# Text section
Film Analysis of Bottle Shock

            I chose to review Bottle Shock as part of my overall exploration of the differences between wine and beer cultures. Bottle Shock dives into the intricacies of wine culture in both America and in France. This film analysis provides much evidence for my research blog about wine’s history and cultural significance.

Bottle Shock is an American film released in 2008 that dramatize the events of the “Judgment of Paris.” Randall Miller directed the movie and is one of the three screenwriters including Jody Savin and Ross Schwart. The movie stars Bill Pullman as Jim Barrett, Chris Pine as Bo Barrett, and Alan Rickman as Steven Spurrier. Throughout the film, the clash of French and American wine cultures culminates with the ultimate blind taste test to differentiate between a French and American wine. Other minor themes explored in the film are father-son relationships, bildungsroman, and defiance against all odds.

The movie begins with the introduction of Steven Spurrier and his quest to determine who has the best wine: the French or the Americans. Spurrier later agrees to arrange a blind testing competition among several wines from France and California to settle the debate on record. Spurrier travels to Napa Valley, California to find the best American wine to compete. Meanwhile, Jim Barrett, the owner of Chateau Montelena, struggles to keep his business alive with his son Jo Barrett, Jo’s friend Gustavo Brambila, and the new intern Sam Fulton. Spurrier meets Jim Barrett one day and, after trying Barrett’s white wine, Spurrier is impressed and chooses Barrett’s wine as one of the wine’s in his taste test. Jim’s relationship with his son greatly improves as they piece together their confidence in their wine and enter the competition.

The events in the film are based on true events that took place in 1976 in France, known as “Judgment of Paris.” The film also explores the wine culture and the clash of egos between Californians and the French in their art of producing wine. Throughout the film, both the French and the Americans pride themselves on the wine and the hardships they endure to make it. Specifically, Barrett’s scene of checking on his wine and his demand to “make it whiter” shows his true dedication to make wine as perfect as it can be. The juxtaposition of the father’s and son’s attitudes toward the business in the beginning of the film shows the different generational views toward the wine industry.

Another recurring scene involves the way to drink wine, as well as a thoroughly detailed description of the drink. Many characters comment on the origins, ingredients, and other special features the drink may possess. Characters often describe the wine in very specific terms, such as saying the wine “tastes like citrus with a touch of spice.” Characters also show how to drink wine properly as they grab the wine by the stem instead of the bowl because of the transfer of heat from the hand to the wine.

# Data section
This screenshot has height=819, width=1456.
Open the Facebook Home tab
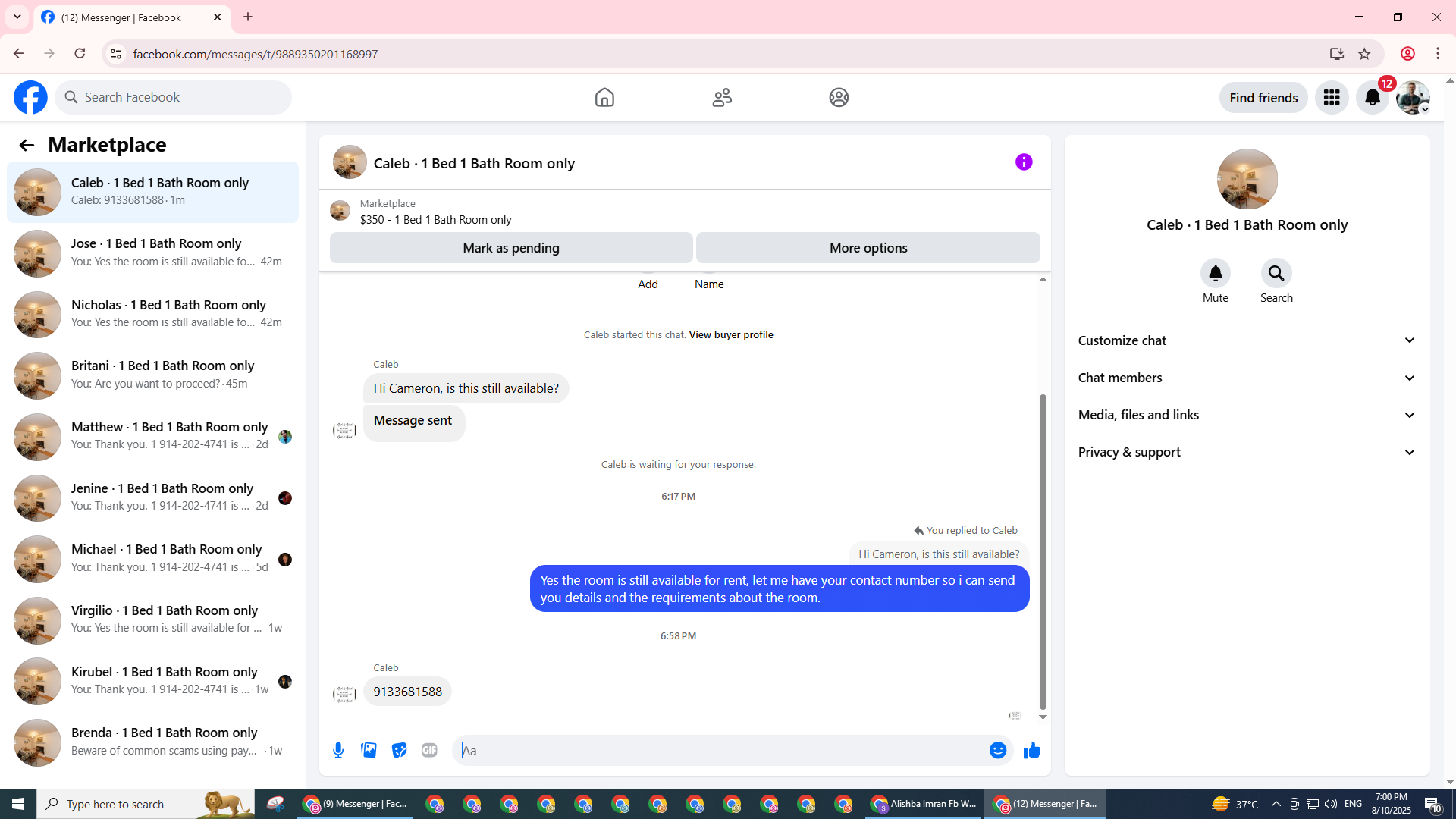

# Instructions
1. According to the Bottle Shock film analysis, why do characters hold their wine glasses by the stem instead of the bowl?
2. In the Bottle Shock film analysis, which actor plays Steven Spurrier?

# Answer list
1. They hold the glass by the stem because gripping the bowl would transfer heat from the hand to the wine.

2. Alan Rickman